Family Medical Coordinator: Highly intelligent, unusually competent individual with a background in science and exceptional communication skills sought by Manhattan family to research and coordinate family medical and healthcare issues. This person will manage a small team of professionals and interface with physicians, medical researchers, and consultants (in academia and otherwise) to ensure delivery of highest-quality medical care to family members. Considerable weight will be given to unusual academic distinction and other intellectual achievements. Clinical experience is a plus. This is a full-time position with a highly attractive compensation package and significant upside potential.

It got me wondering about what is the combination of family crisis and disposable income that makes trolling an Ivy League alumni magazine for someone to actively manage family medical issues is a reasonable plan of action. What it makes clear is that at least some consumers will insist on being co-producers in health care. Co-production here goes beyond taking one’s medication as prescribed or showing up for physical therapy. Rather this suggest that the patient wants an active role in determining the appropriate course of treatment.

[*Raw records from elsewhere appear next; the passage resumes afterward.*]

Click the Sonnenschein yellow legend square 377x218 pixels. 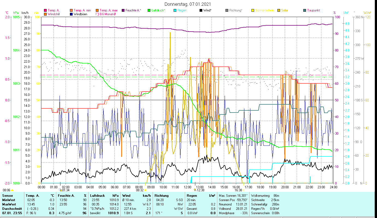click(253, 11)
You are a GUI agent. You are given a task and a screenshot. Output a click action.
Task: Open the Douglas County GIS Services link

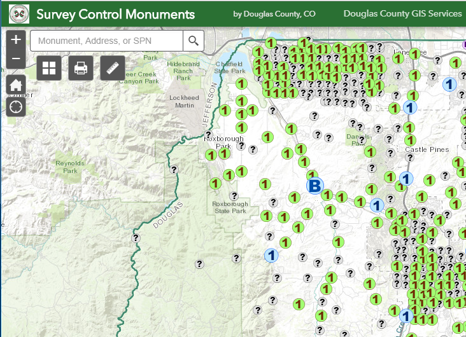[x=402, y=13]
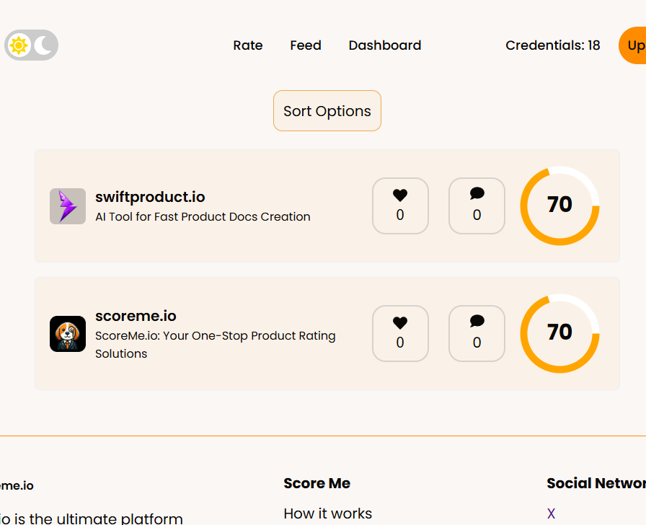Select the sun light-mode icon
This screenshot has width=646, height=525.
[19, 45]
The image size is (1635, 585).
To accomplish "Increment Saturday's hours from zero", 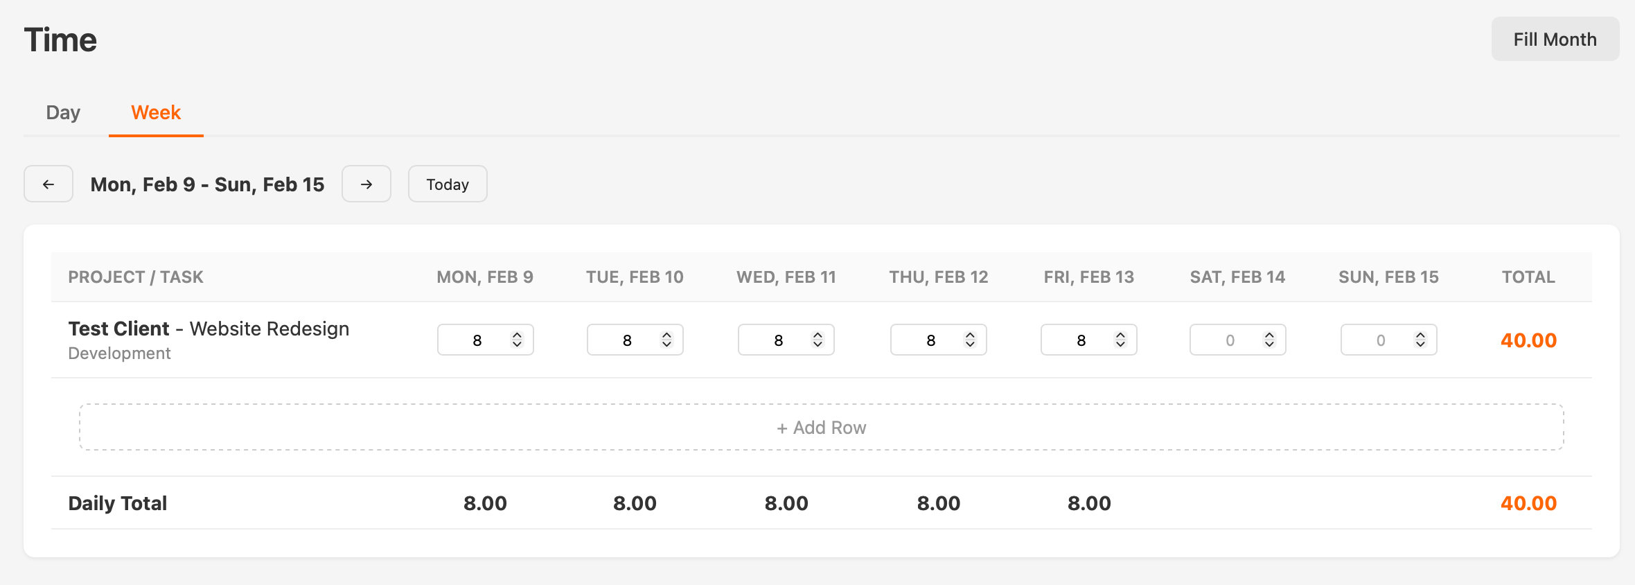I will click(1269, 334).
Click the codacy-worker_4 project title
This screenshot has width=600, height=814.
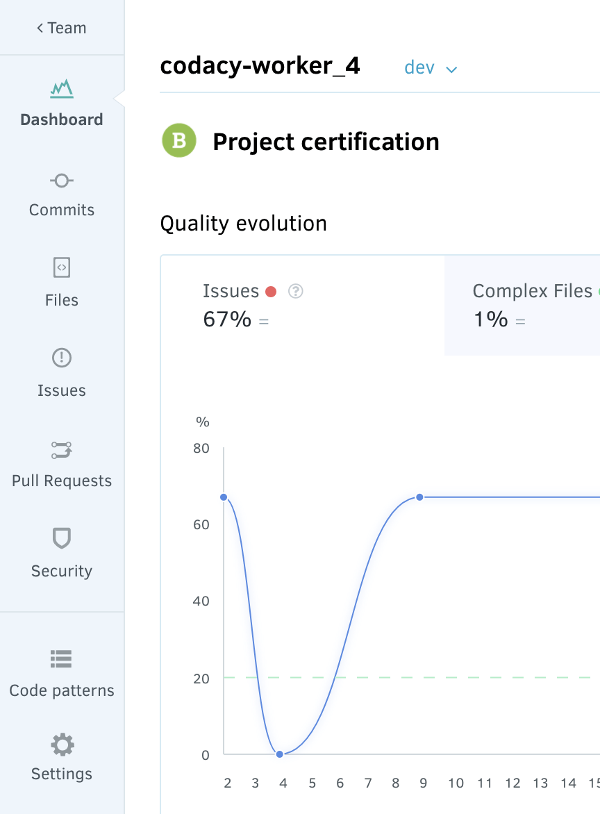point(260,66)
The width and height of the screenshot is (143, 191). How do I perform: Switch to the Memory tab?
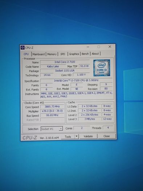[52, 54]
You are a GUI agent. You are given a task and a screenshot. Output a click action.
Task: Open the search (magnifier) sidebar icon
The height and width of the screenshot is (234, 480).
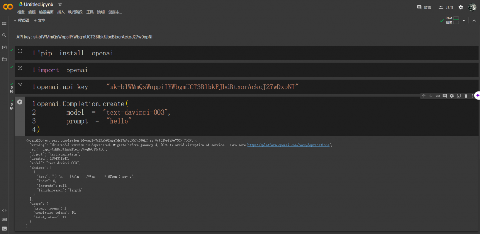4,35
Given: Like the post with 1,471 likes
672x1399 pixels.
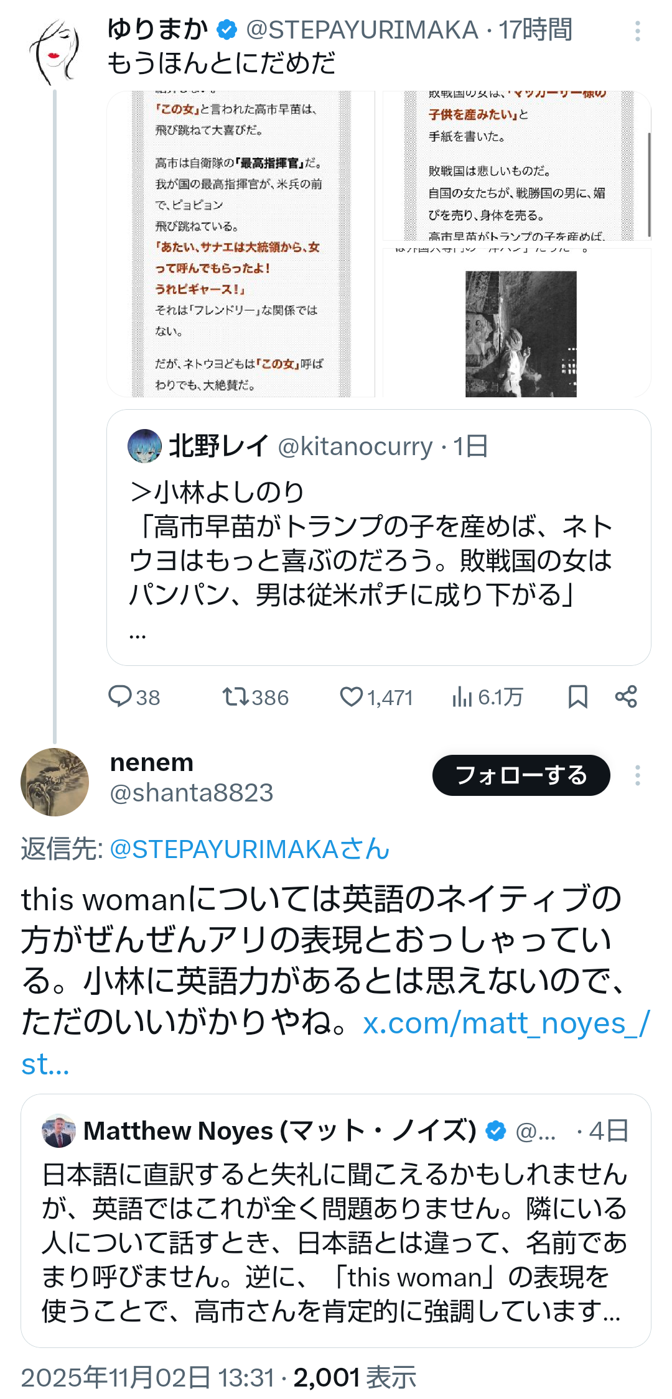Looking at the screenshot, I should 352,696.
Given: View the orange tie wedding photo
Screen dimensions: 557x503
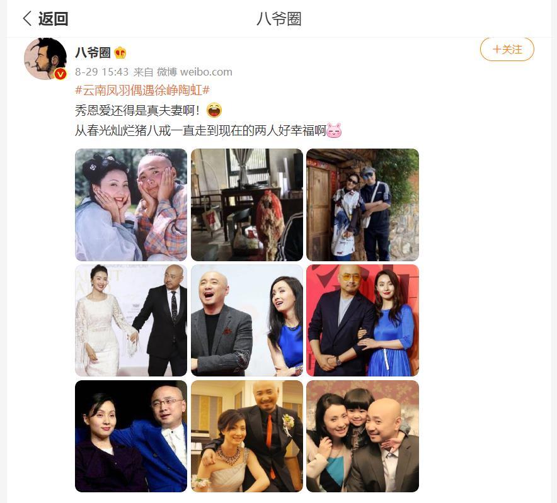Looking at the screenshot, I should pos(247,436).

Part of what intrigued me about this ad is that they day I saw it, the Wall Street Journal had a piece arguing against process standardization in health care (Rise of the Medical Expertocracy, Mar 31).

As the health-care debate heats up again in Washington, both Democrats and Republicans will try to convince us that they have the experts to answer all our health questions. President Barack Obama and the Democrats propose panels of government experts to evaluate treatments and, in the president’s words, “Figure out what works and what doesn’t.” Republicans claim that the free market (that is, insurance companies with their own experts) will pay for value and empower consumers. Both sides insist that no one will come between us and our doctors.

Democrats and Republicans share a fundamental misconception about medical care. Both assume that, as in mathematics, there is a single right answer for every health problem. These “best practices,” they believe, can be found by gathering large amounts of data for experts to analyze. The experts will then identify remedies based strictly on science—impartial and objective.

I find this an interesting proposition. On the one hand, if patients were willing to accept what was being suggested as an immutable best practice, there would be little need for a family medical coordinator. Given the diagnosis, the course to follow would be straightforward and clear. If patients — or at least those that can afford to — feel the need to take a more active part in determining care, then it suggests that at a minimum they question whether “best” practice is indeed best. (more…)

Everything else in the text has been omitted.